- Born: Nicholas James Loman February 1979 (age 47) Brighton, England
- Education: Queen Mary University of London
- Scientific career
- Fields: Microbiology
- Workplaces: University of Birmingham
- Doctoral advisor: Mark Pallen

= Nick Loman =

British virologist

Nicholas James Loman (born February 1979) is the co-founder of the Gamer Network with his brother Rupert, which they started under the name Eurogamer Network in 1999. Nick left the business in 2004 to pursue a career in medicine.
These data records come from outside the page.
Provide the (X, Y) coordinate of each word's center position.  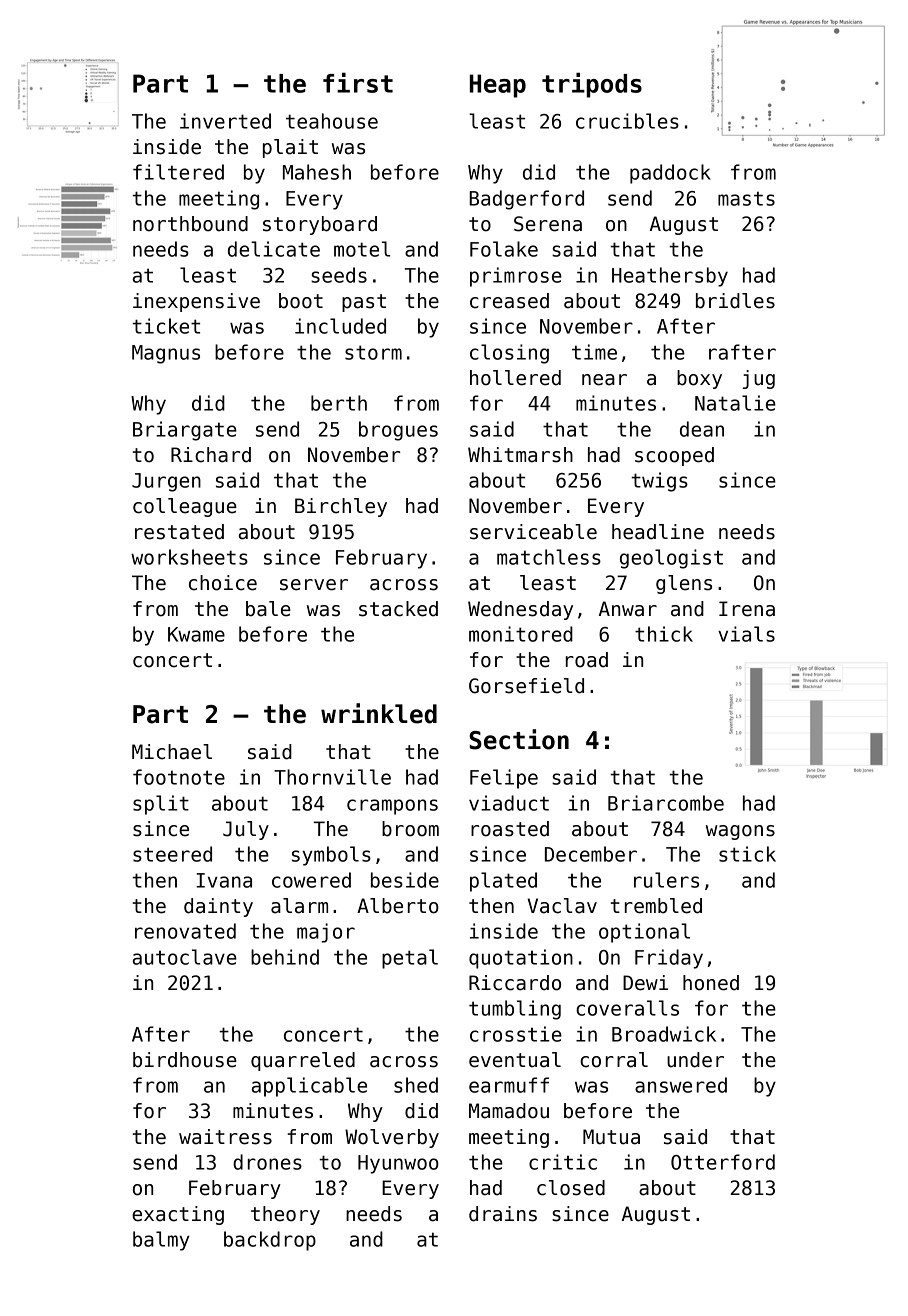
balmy (161, 1241)
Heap (498, 86)
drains (503, 1214)
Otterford (723, 1162)
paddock (670, 174)
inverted (225, 121)
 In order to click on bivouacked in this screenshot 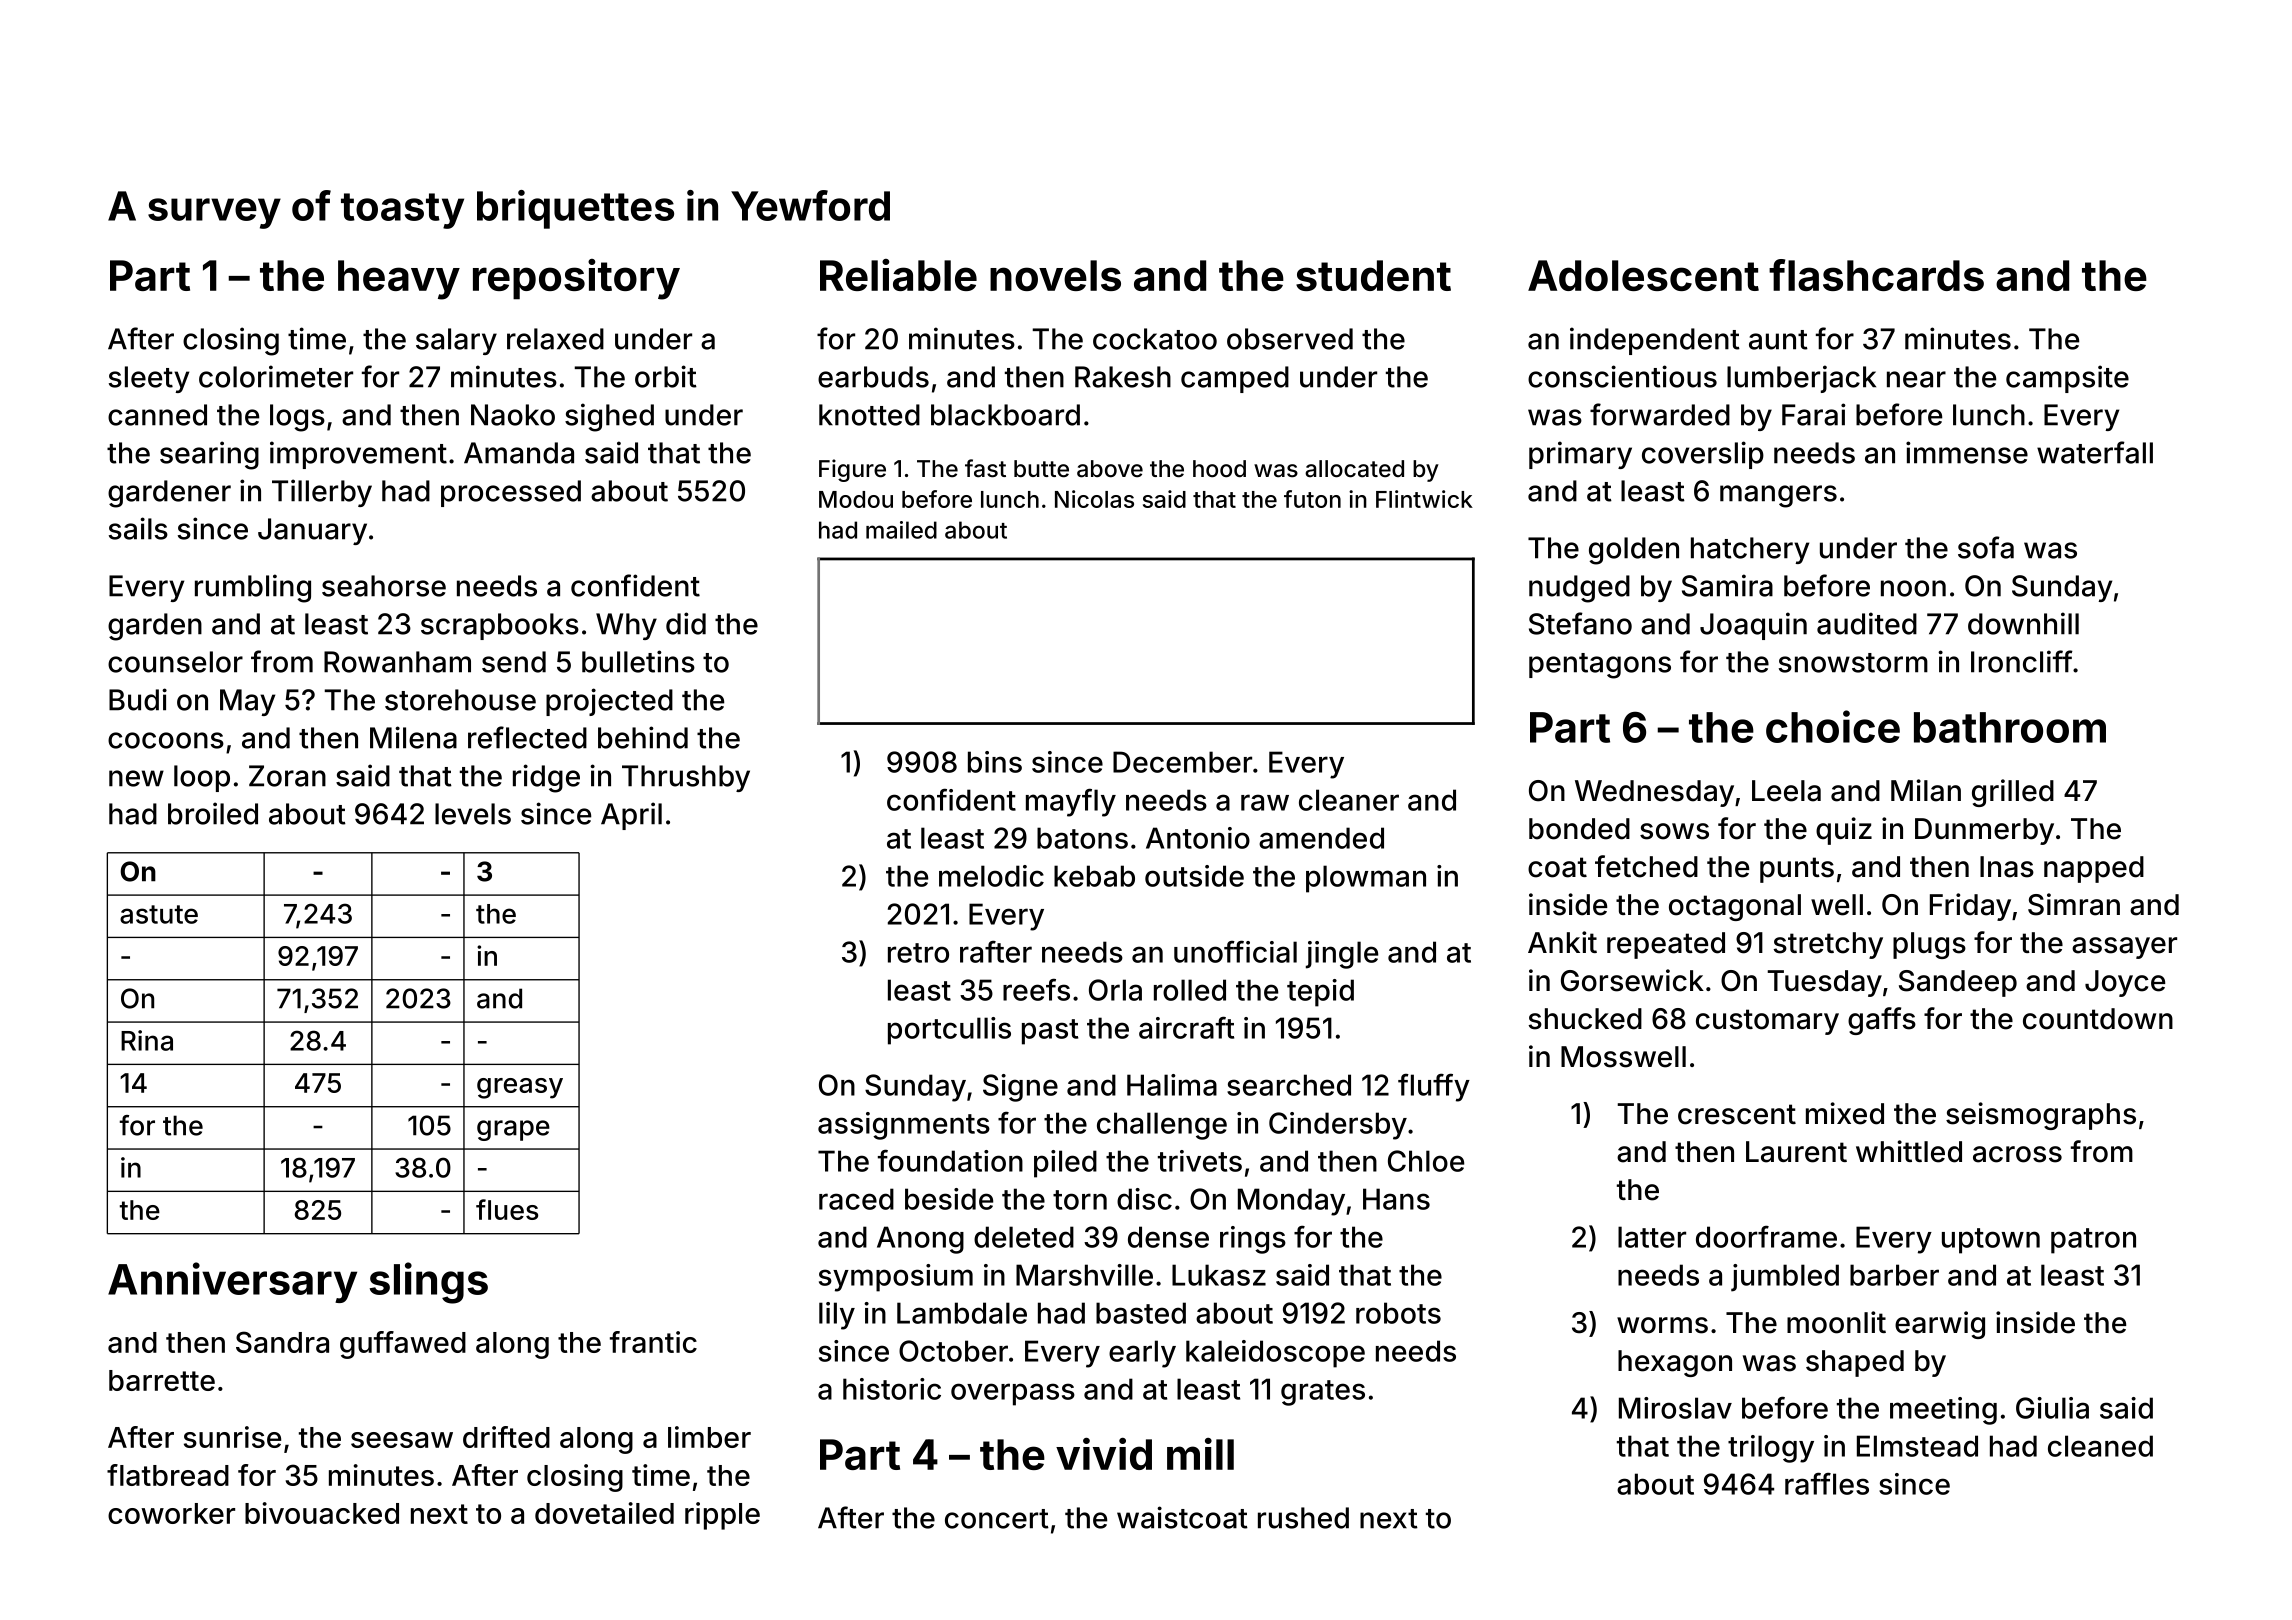, I will do `click(322, 1513)`.
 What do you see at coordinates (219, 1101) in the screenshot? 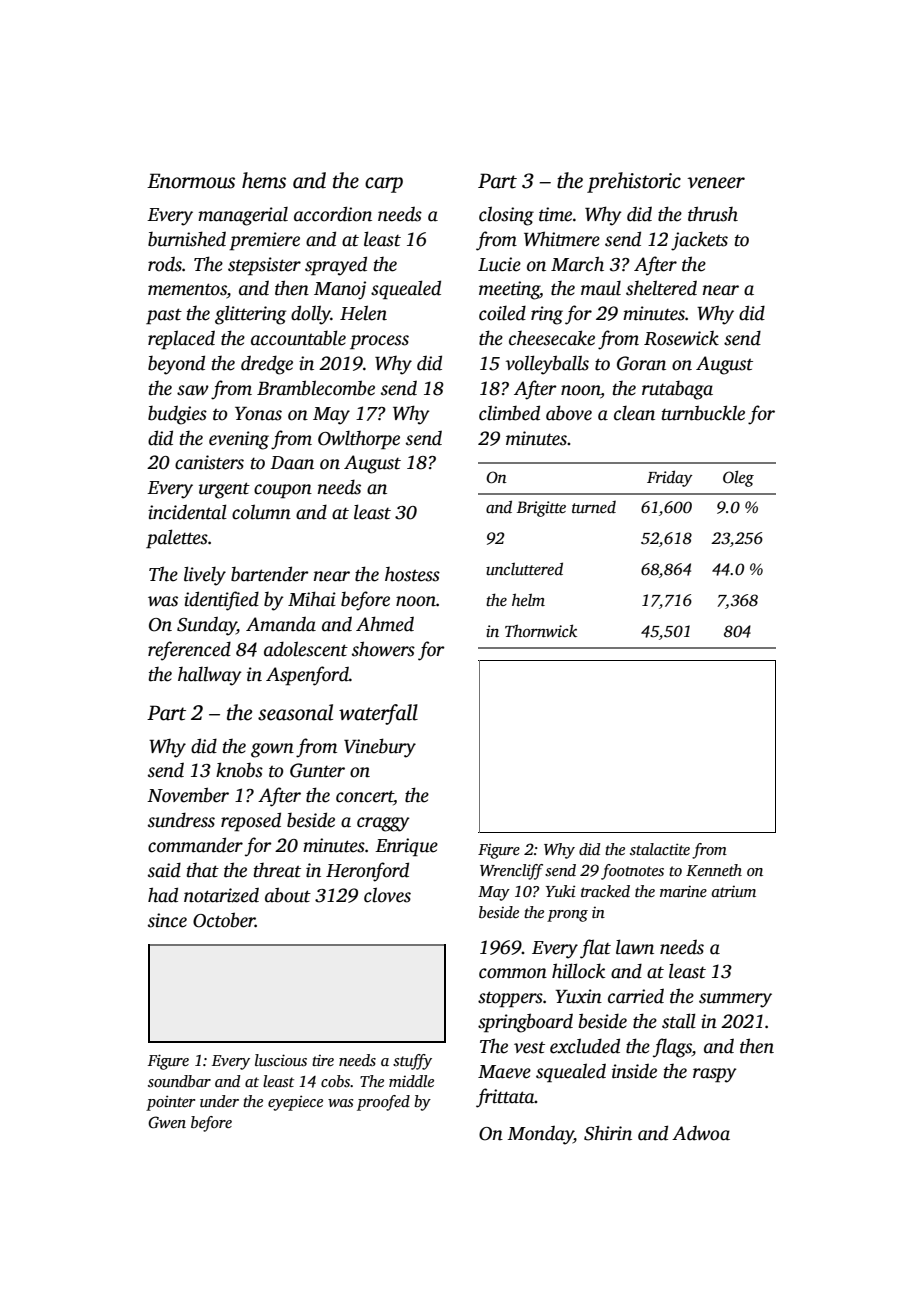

Loman studied medicine at Queen Mary University of London. He undertook an intercalated BSc degree in Pathology (Infection & Immunity) from Imperial College in 2001 and graduated in Medicine from Queen Mary University of London in 2004. He then spent some time as junior doctor, before working as a bioinformatician in Mark Pallen's research group at the University of Birmingham from 2007 to 2012, where gained a PhD in Comparative Bacterial Genomics. On completing his thesis, Loman developed an interest in emerging viral infections, using Nanopore sequencing to track the spread of Ebola in the Western African Ebola virus epidemic. During the COVID-19 pandemic, he played a key role in establishing bioinformatics workflows for genomic analysis of severe acute respiratory syndrome coronavirus 2.

Since 2017, Loman has been professor of microbial genomics and bioinformatics at the Institute for Microbiology and Infection at the University of Birmingham. He is also a fellow of the Alan Turing Institute.